TVD Live: Jesse Sykes
& The Sweet Hereafter and The Sadies at
IOTA, 11/17

After struggling through soundcheck Jesse Sykes apologized to the early arrivals at IOTA, calling the soundcheck “demoralizing,” and allowing her drummer a chance to check his mics and exit.  

Moments later, Jesse Sykes (Lead Vocals and Guitar), Phil Wandscher (Guitar), Bill Herzog (Bass), Eric Eagle (Drums) stepped on stage and into an entirely musical introduction, 100 percent psychedelic rock/folk, stoner, garage, heavy guitar, blissful. After they grew better acquainted with the stage Wandscher asked, ” Can we dim those lights, I feel like I’m tripping acid?” The lights dimmed, and we hear “Come to Mary” from their fourth LP Marble Son, released August 2nd, and in this recent release, JS&SH dove deep into the dark psychedelic and side-stepped much of the alternative country overtones.

When Sykes let’s loose I’m taken back to the ’60s, I close my eyes, and I hear Grace Slick from Jefferson Airplane (who, being called “The Acid Queen” long ago, only adds punch to Wandscher’s comments). Jesse’s voice may often dip into eerie, but in songs like “Ceilings High” paired with the “jam band”-style guitar and slide, it works, feeling more like a playful Phish song than one from the late ’60s. But heading back to their sweet spot in “Hushed by Devotion”and out of the lighter ballads, I think Sykes really shines.

Jesse Sykes and The Sweet hereafter close the set with “Wooden Roses,” “Take care of me/ Behind a doorway of wooden roses/ Where nobody goes/ Fell into the sea/ Suspended broken hearted/ I long for the shore/ Where love, it is a song and nothing more.” Although the lyrics urge deep emotions, Sykes’ intense voice wavers and shakes, displaying a vulnerability that can be interpreted as disarming or unpolished. I much preferred Wandscher’s far-reaching and completely over-the-top solos to Sykes’ often shrill moody ballads. (Leave the moody, thoughtful, depressing ballads to the late Sandy Denny.)

“Last time we were here, there were no people [five years ago]. I like the contrast,” says Sykes. As she restarted the final song due to recurring sound sensitivity—“I have to start over. Everything’s changing, it’s probably neurological”—I wished simply that they’d ended on a higher note.

With a brief intermission, on came The Sadies, with whom, prior to this evening, I had no live experience. The Sadies are a fantastic rockabilly psychadelic rock band from Toronto, ON consisting of two descendants of The Good Brothers: Dallas Good (Vocals and Guitar) and Travis Good (Vocals, Guitar, and Violin), with Sean Dean (Bass), and Mike Belitsky (Drums and Vocals).

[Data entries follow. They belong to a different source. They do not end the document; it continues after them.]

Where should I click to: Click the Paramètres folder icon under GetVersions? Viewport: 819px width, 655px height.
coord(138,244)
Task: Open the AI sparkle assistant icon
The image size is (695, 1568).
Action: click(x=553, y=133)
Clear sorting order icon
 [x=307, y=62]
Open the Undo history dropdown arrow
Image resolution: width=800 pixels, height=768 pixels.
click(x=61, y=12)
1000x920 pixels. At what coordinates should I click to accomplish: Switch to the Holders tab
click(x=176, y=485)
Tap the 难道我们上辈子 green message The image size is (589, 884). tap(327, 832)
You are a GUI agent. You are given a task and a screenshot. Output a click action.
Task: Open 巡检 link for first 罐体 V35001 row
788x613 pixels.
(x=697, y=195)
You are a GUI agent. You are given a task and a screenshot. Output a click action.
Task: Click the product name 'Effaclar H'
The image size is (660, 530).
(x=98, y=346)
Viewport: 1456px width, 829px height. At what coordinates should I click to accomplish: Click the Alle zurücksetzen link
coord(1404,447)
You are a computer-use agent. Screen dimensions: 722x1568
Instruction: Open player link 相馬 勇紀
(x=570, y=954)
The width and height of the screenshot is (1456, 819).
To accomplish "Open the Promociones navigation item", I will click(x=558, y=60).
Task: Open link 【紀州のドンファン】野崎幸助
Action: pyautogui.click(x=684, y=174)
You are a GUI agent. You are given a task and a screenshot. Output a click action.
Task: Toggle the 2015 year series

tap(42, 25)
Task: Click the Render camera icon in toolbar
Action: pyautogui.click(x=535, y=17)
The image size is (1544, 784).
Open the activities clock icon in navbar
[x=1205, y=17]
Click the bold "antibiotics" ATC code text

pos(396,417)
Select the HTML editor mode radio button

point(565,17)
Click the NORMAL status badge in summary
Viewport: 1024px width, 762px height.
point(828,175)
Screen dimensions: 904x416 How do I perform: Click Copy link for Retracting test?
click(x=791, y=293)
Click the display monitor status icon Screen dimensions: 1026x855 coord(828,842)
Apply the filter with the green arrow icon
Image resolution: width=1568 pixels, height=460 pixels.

They play tight quick Western-style country with surfer guitar, upright bass, and fiddle.

The Good “pillars” could be imposing on stage (standing at about nine feet tall) if they weren’t smiling, boisterous, and upbeat. When you first see Travis, you will immediately think of Neil Young: wild hair, black Western shirt with white embroidery, his jerky motions endearing you to his frantic style—but as he sings you’ll picture Jerry Lee Lewis, red-faced and wired. In contrast, Dallas’ deep soothing vocals have a dark, often humorous allure.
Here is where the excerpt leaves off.